Горгиу сказал, что они все трое работают пастухами, и мы поинтересовались, можно ли здесь поблизости укрыться от грозы. Он покачал головой. Тогда мы спросили, далеко ли до Ахерона. На это он ничего не ответил, только лицо его исказилось, и он придвинулся к Петро. Они начали торопливо шептать какие-то слова, из которых мне удалось уловить только то, что я уже слышал от нашею охранника: «Vardoulacha… Vardoulacha». Наконец Горгиу вновь обратился к нам. Из его объяснений стало ясно, что Ахерон — крайне опасное место. Они пришли в эти края по необходимости — из-за болезни Никоса. Но нам он советовал поскорее убираться отсюда. Мы спросили, есть ли поблизости какая-нибудь деревня. Горгиу покачал головой. Тогда мы спросили его, почему Ахерон считается таким опасным. Горгиу пожал плечами. Может, из-за разбойников, спрашивали мы, из-за бандитов? Нет, никаких бандитов здесь нет. Но чего тогда опасаться? Опасно и все тут, сказал Горгиу, снова пожимая плечами.
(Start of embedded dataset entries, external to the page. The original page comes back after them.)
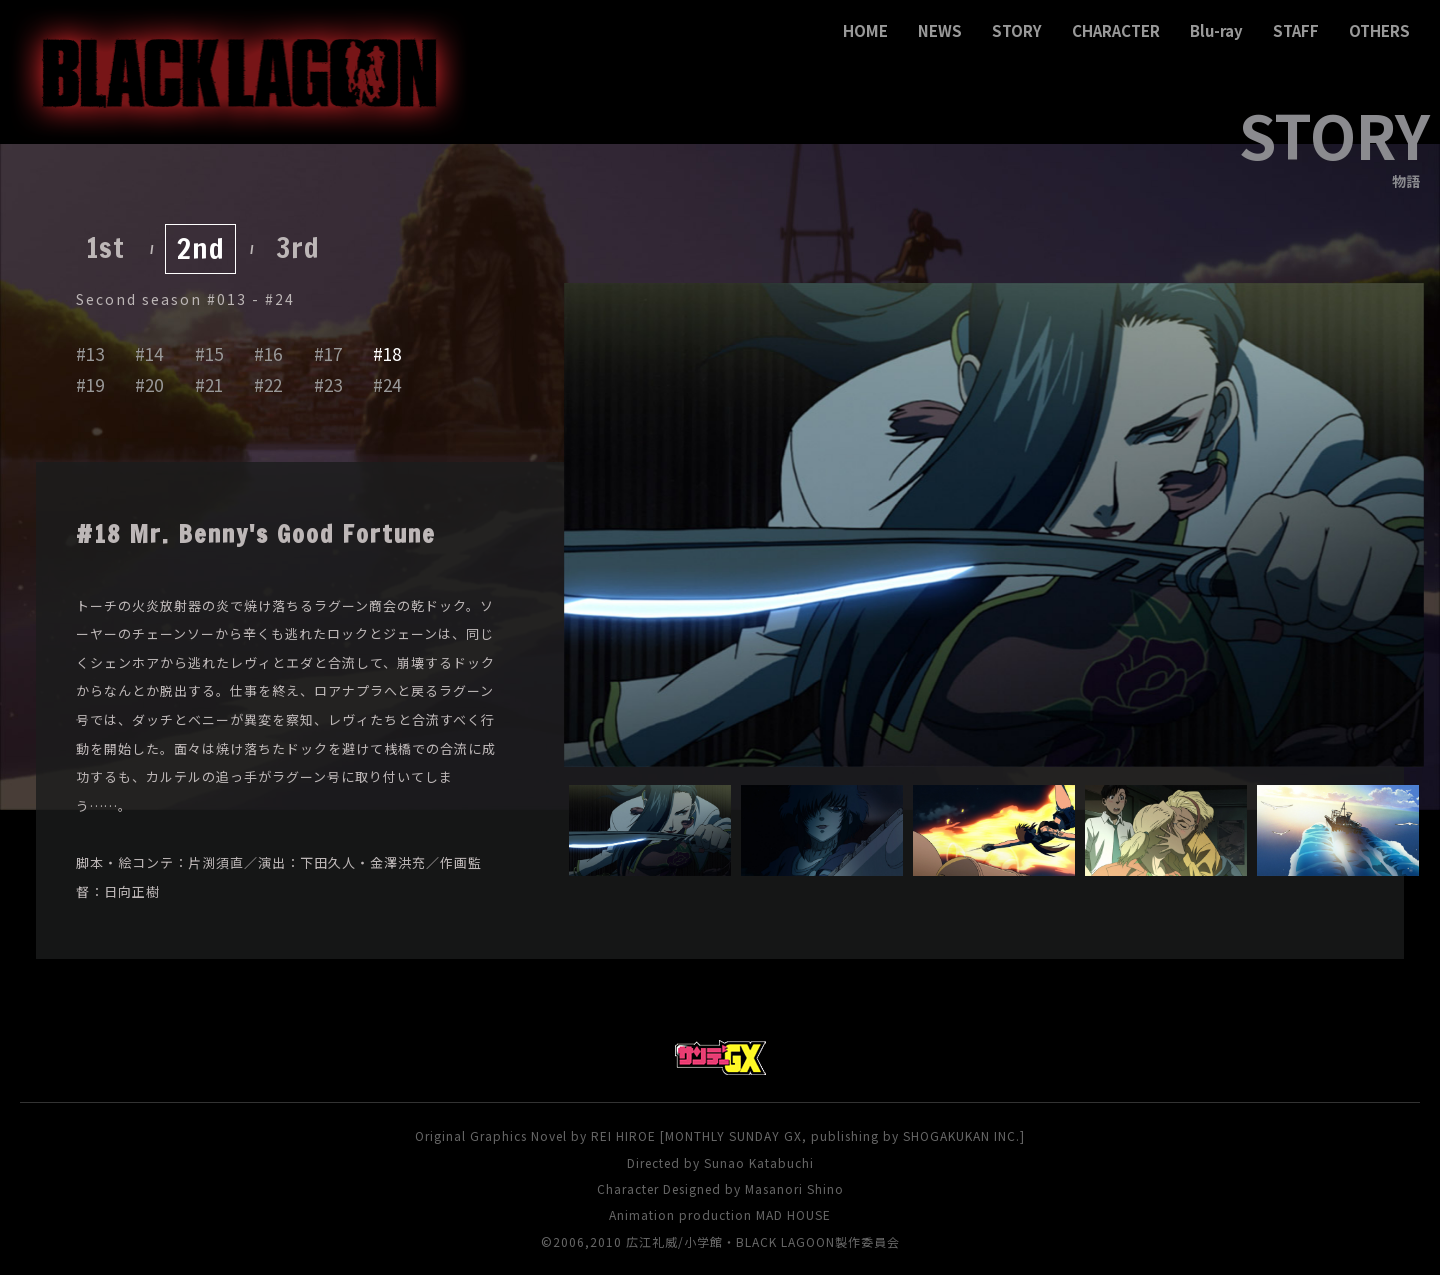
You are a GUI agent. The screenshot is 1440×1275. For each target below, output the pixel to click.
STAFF (1296, 30)
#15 (209, 353)
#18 (387, 353)
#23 (328, 384)
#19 (90, 384)
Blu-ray (1216, 30)
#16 (268, 353)
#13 (90, 353)
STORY (1017, 30)
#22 (268, 384)
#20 (149, 384)
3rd (298, 247)
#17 (328, 353)
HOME (865, 30)
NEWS (940, 30)
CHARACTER (1116, 30)
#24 (387, 384)
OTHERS (1379, 30)
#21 (209, 384)
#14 (149, 353)
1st (105, 247)
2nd (200, 248)
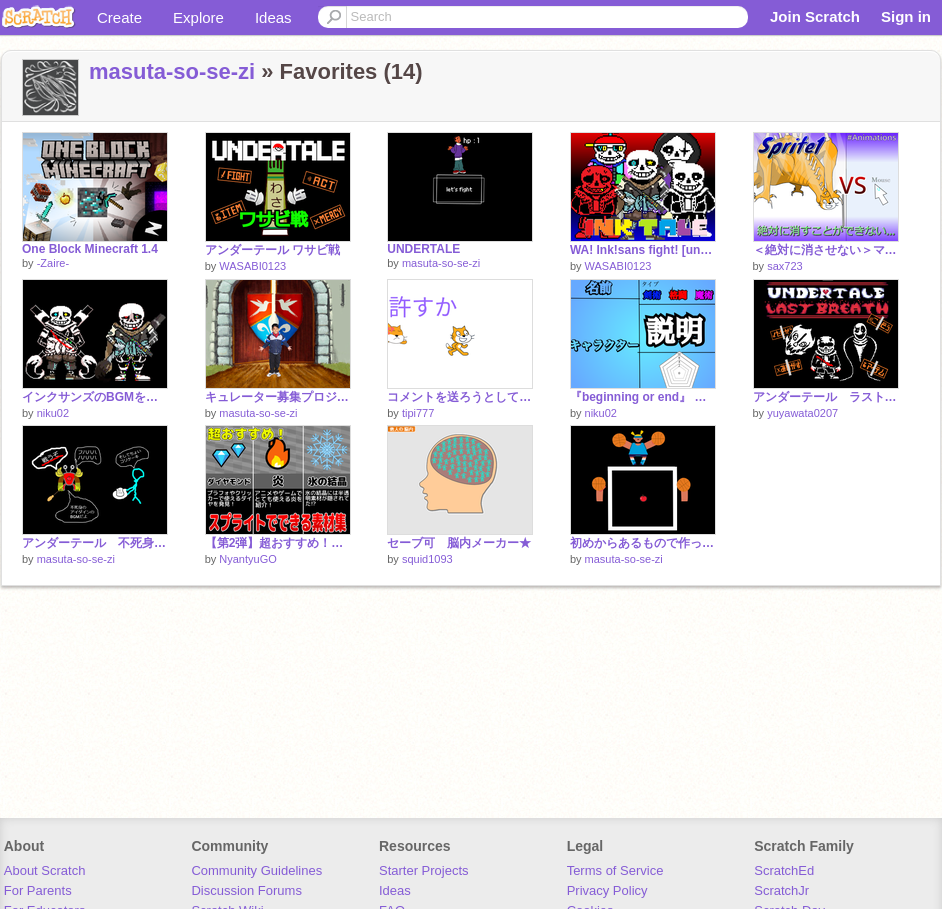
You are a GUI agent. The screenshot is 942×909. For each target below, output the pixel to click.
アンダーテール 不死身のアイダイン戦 (95, 543)
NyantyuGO (247, 559)
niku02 (53, 413)
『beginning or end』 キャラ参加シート (643, 397)
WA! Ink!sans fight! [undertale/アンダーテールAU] (643, 250)
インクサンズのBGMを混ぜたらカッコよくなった (95, 397)
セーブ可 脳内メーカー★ (459, 543)
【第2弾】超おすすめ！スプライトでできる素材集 (278, 543)
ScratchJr (781, 890)
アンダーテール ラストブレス (826, 397)
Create (119, 17)
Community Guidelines (256, 870)
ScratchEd (784, 870)
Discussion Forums (246, 890)
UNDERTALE (423, 249)
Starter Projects (424, 870)
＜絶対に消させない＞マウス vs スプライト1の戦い (826, 250)
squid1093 (427, 559)
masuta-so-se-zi (172, 71)
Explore (198, 17)
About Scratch (45, 870)
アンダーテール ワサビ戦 (272, 250)
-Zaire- (53, 263)
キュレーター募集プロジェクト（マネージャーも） (278, 397)
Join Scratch (815, 16)
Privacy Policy (607, 890)
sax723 (784, 266)
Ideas (273, 17)
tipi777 (418, 413)
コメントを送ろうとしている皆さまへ (460, 397)
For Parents (38, 890)
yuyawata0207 (802, 413)
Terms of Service (615, 870)
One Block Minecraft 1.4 (90, 249)
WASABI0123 (252, 266)
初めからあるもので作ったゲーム (643, 543)
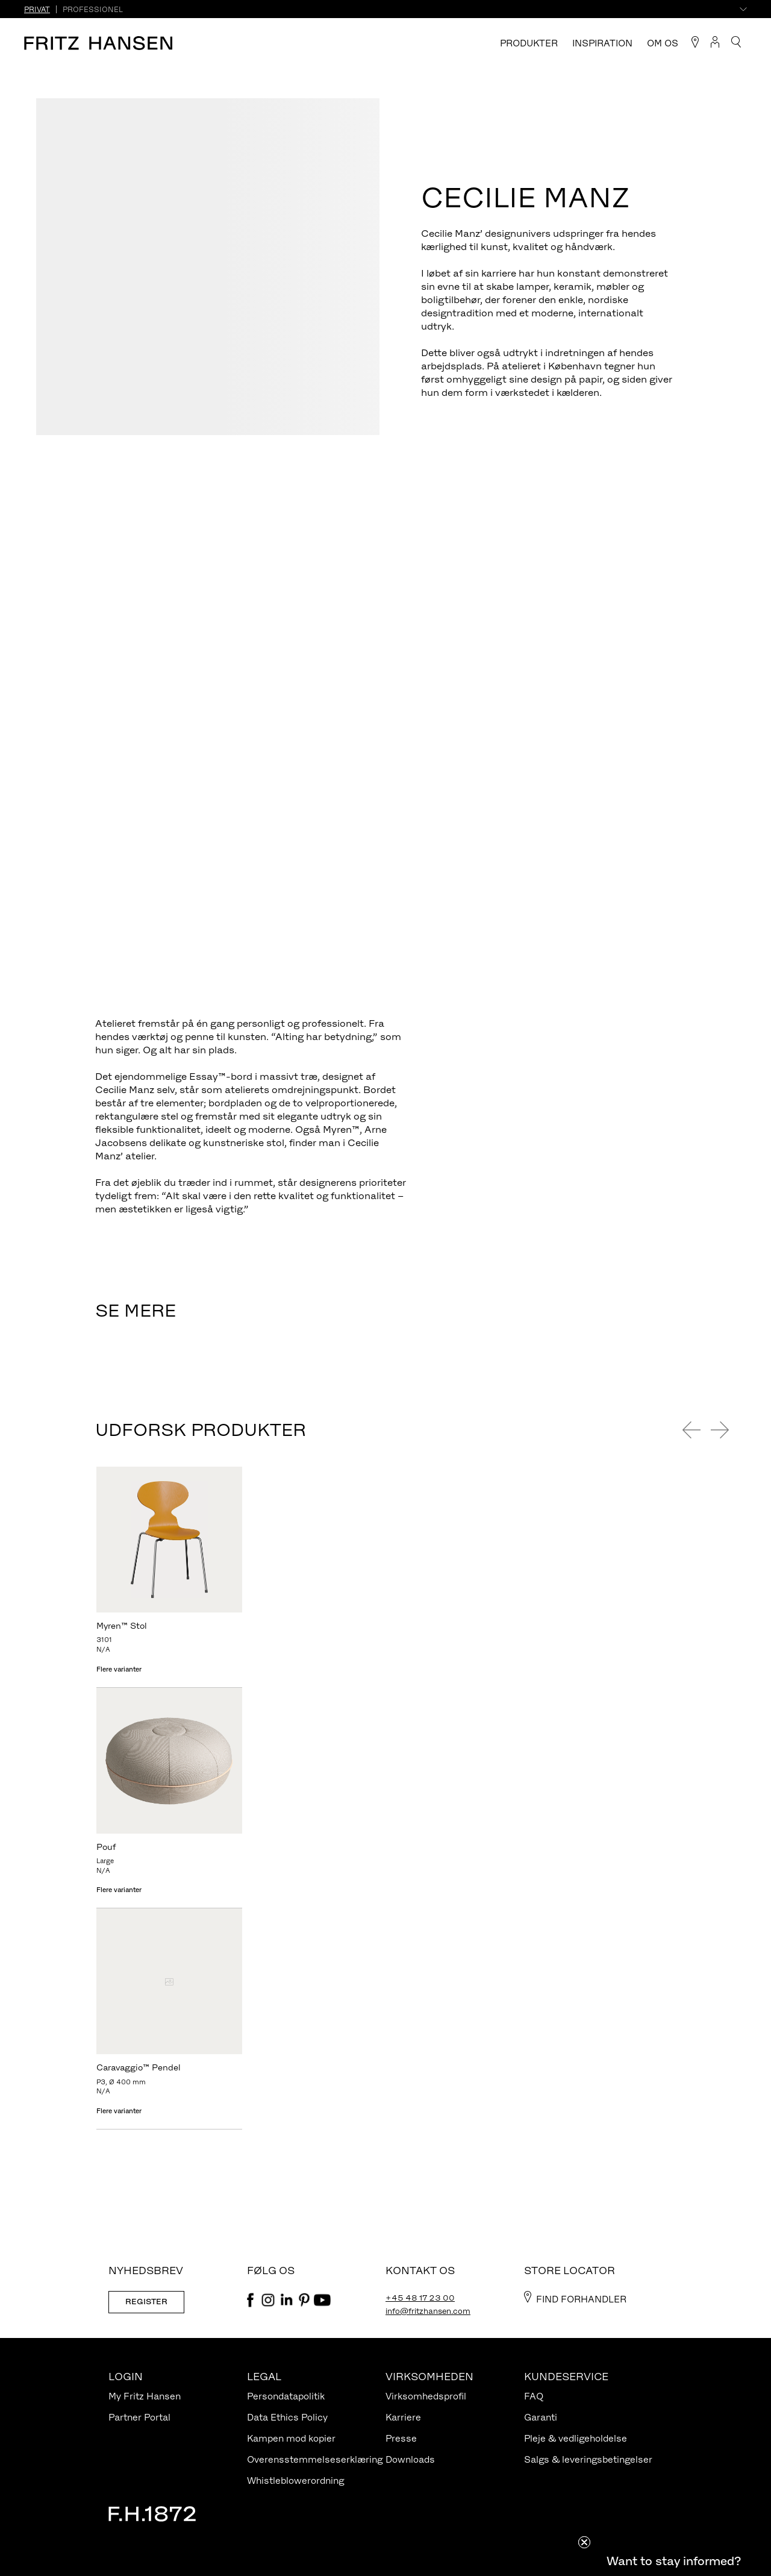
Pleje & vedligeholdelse (575, 2438)
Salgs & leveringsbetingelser (588, 2459)
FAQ (533, 2396)
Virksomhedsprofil (426, 2396)
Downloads (410, 2459)
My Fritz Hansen (144, 2396)
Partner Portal (139, 2417)
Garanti (540, 2417)
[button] (673, 2561)
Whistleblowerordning (295, 2480)
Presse (401, 2438)
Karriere (403, 2417)
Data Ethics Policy (287, 2417)
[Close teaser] (584, 2542)
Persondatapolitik (286, 2396)
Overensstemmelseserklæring (314, 2459)
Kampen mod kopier (291, 2438)
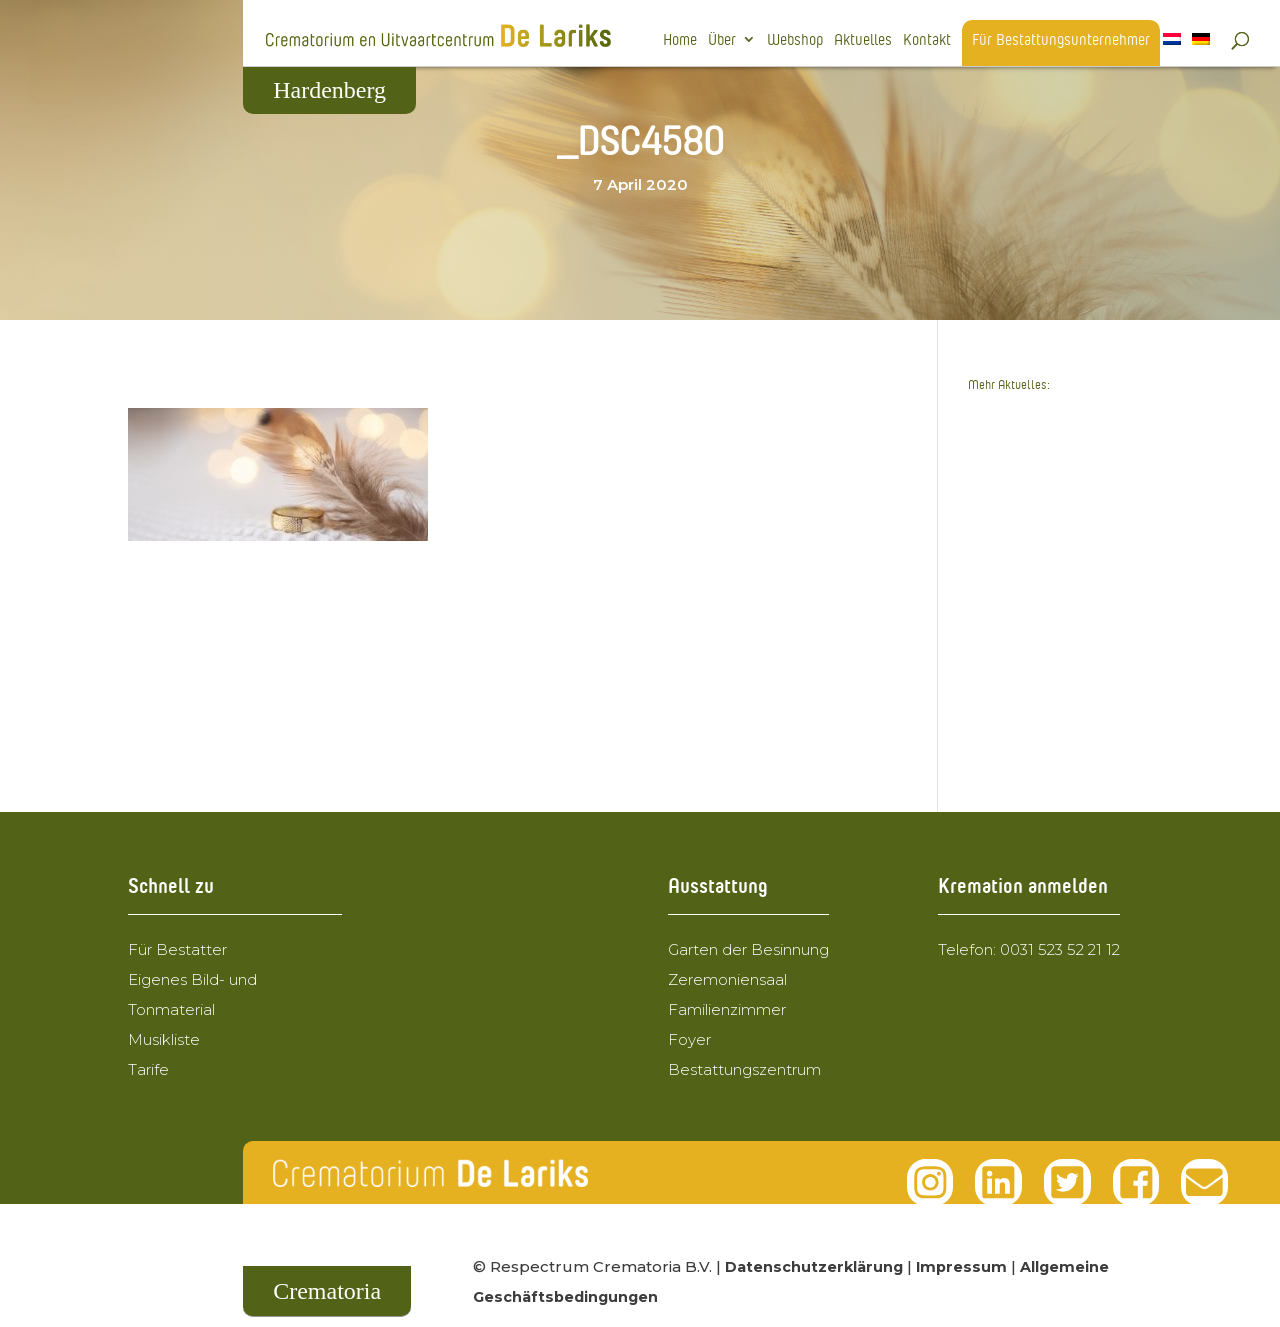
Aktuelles (863, 40)
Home (680, 40)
Тут в разговор вступил Флетчер.
— Мне не важно, опасно здесь или нет, — пропыхтел он, — лишь бы поскорее под крышу.
— Да, твой слуга — философ, — заметил Хобхауз, — и я абсолютно с ним согласен.
Мы сказали Горгиу, что мы бы хотели присоединиться к нему. Видя нашу решимость, он не стал возражать. Старик двинулся вперед по тропинке, но Петро, вместо того чтобы следовать за ним, потянулся к Никосу.
— Вы бы не могли взять его к себе на лошадь? — спросил он.
Я ответил, что с удовольствием, но стоило брату попытаться поднять Никоса, как тот подался назад.
— Ты болен, — сказал ему Петро, словно напоминая, и Никое в конце концов позволил посадить себя на лошадь.
Из глубины его капюшона на меня сверкнули темные, почти девичьи глаза. Он прильнул ко мне, и я спиной почувствовал его хрупкое и мягкое тело.
Тропа стала спускаться вниз. Вскоре рокот, который я слышал раньше, стал довольно громким, и Горгиу, тронув меня за руку, указал:
— Ахерон…
Я припустил лошадь. Древний каменный мост предстал моему взору. Прямо под ним бурлил и кипел поток, волнами падающий с обрыва где-то далеко внизу, а затем тихо пропадающий между двух утесов. Буря поутихла, и слабый свет пятном начал растекаться по небу, но его лучи не достигали черных вод Ахерона. Река была темна, темна как ночь.
— Говорят, что в старину, — заговорил Горгиу, стоя сбоку от меня, — здесь работал лодочник, отвозивший мертвых в ад.